Se o espaço viário for retirado dos carros para criar ciclovias, o engarrafamento aumentará inicialmente. Mas os atrasos adicionais levarão alguns motoristas a tomar outras providências, e o congestionamento voltará ao que era.
O efeito geral é reduzir a proporção de viagens de carro. É o que vem acontecendo em Londres há muitos anos, à medida que a população cresceu e houve um grande investimento em transporte público. O uso do transporte privado caiu de 48% em 2000 para 37% em 2019, enquanto o uso do transporte público cresceu de 27% para 36% no mesmo período. O ciclismo aumentou de 1,2% para 2,4%, enquanto a caminhada se manteve estável em 25%.
A estratégia do prefeito de Londres visa reduzir o uso do transporte privado para 20% de todas as viagens até 2041. Isso provavelmente diminuiria a quantidade total de congestionamento de tráfego, embora não necessariamente sua intensidade nos horários de pico nas áreas mais movimentadas.

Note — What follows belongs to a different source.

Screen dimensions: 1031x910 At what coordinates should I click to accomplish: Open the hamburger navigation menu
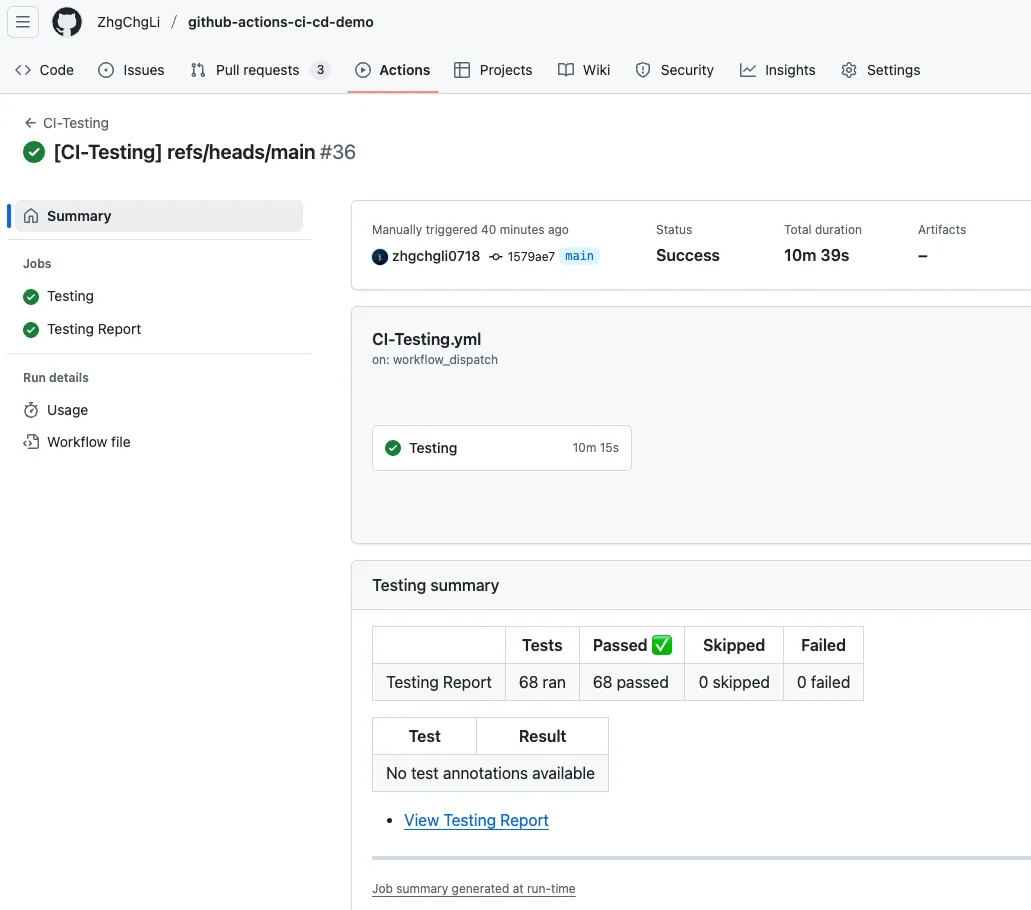tap(23, 22)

A criação de ciclovias reduz o espaço disponível para carros, mas não tira as pessoas de dentro deles. Copenhague é uma cidade famosa pelo ciclismo, com 28% das viagens feitas de bicicleta. No entanto, o tráfego de carros é apenas um pouco menor do que em Londres. Além do ciclismo, a outra grande diferença é que o transporte público representa apenas metade da proporção de viagens em comparação com Londres.

A experiência de Copenhague mostra que as pessoas podem ser persuadidas a deixar os ônibus e adotarem as bicicletas, que são mais baratas, mais saudáveis, melhores para o meio ambiente e não mais lentas no trânsito congestionado.

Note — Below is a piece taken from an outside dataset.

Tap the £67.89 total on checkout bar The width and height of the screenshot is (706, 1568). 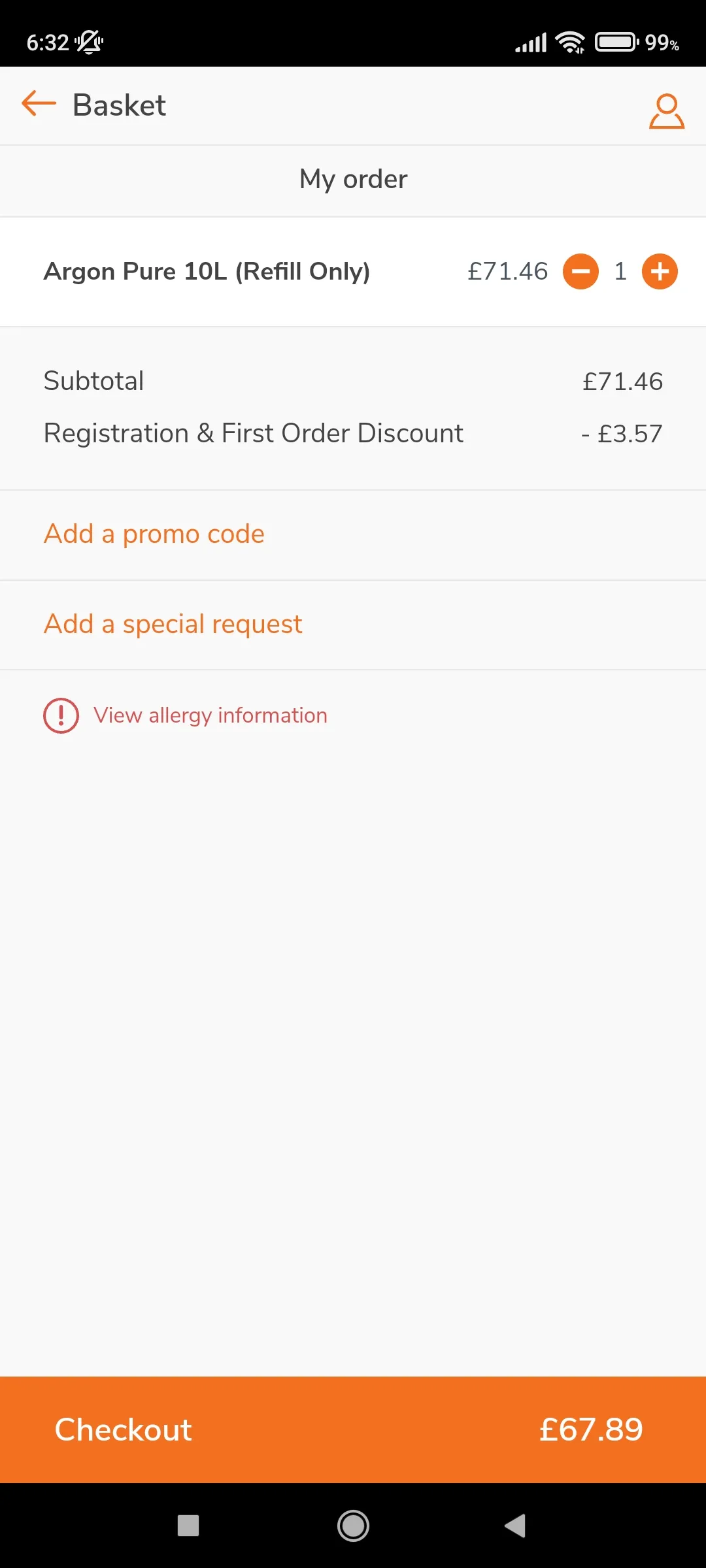click(591, 1429)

No entanto, os ônibus são uma maneira eficiente de usar o espaço viário para transportar pessoas em áreas urbanas. Substituir os motores a diesel por propulsão elétrica ou a hidrogênio também pode reduzir as emissões de carbono. Tirar os motoristas dos carros e colocá-los nas bicicletas se mostrou mais difícil, mesmo em Copenhague, uma cidade pequena e plana com excelente infraestrutura cicloviária e uma forte cultura de ciclismo.
Em várias cidades europeias, existem diversos padrões de viagens por diferentes modais, refletindo a história, geografia, tamanho e densidade populacional de cada lugar. Mas não há grandes cidades com altos níveis de ciclismo e transporte público.
As perspectivas de um aumento substancial do ciclismo em Londres estão longe de serem certas, dado o nível relativamente alto de uso de transporte público. Ainda assim, o próprio ato de criar ciclovias reduz o espaço viário para carros, independentemente do grau de utilização dessas faixas.
A Covid-19 teve um grande impacto no uso do transporte público em Londres, e as viagens de ônibus e metrô ainda estão em 70–75% dos níveis pré-pandemia. O deficit financeiro pode significar que a Transport for London precisa reduzir os serviços, a menos que o governo ofereça mais apoio.
Nessas circunstâncias, não seria possível um maior investimento em novas rotas ferroviárias, tanto subterrâneas como de superfície. O investimento em infraestrutura ciclável faria mais sentido para reduzir o uso do carro em Londres, tanto incentivando o ciclismo como alternativa quanto diminuindo o espaço para as pessoas dirigirem.
Artigo publicado originalmente em The Conversation em 9 de dezembro de 2021.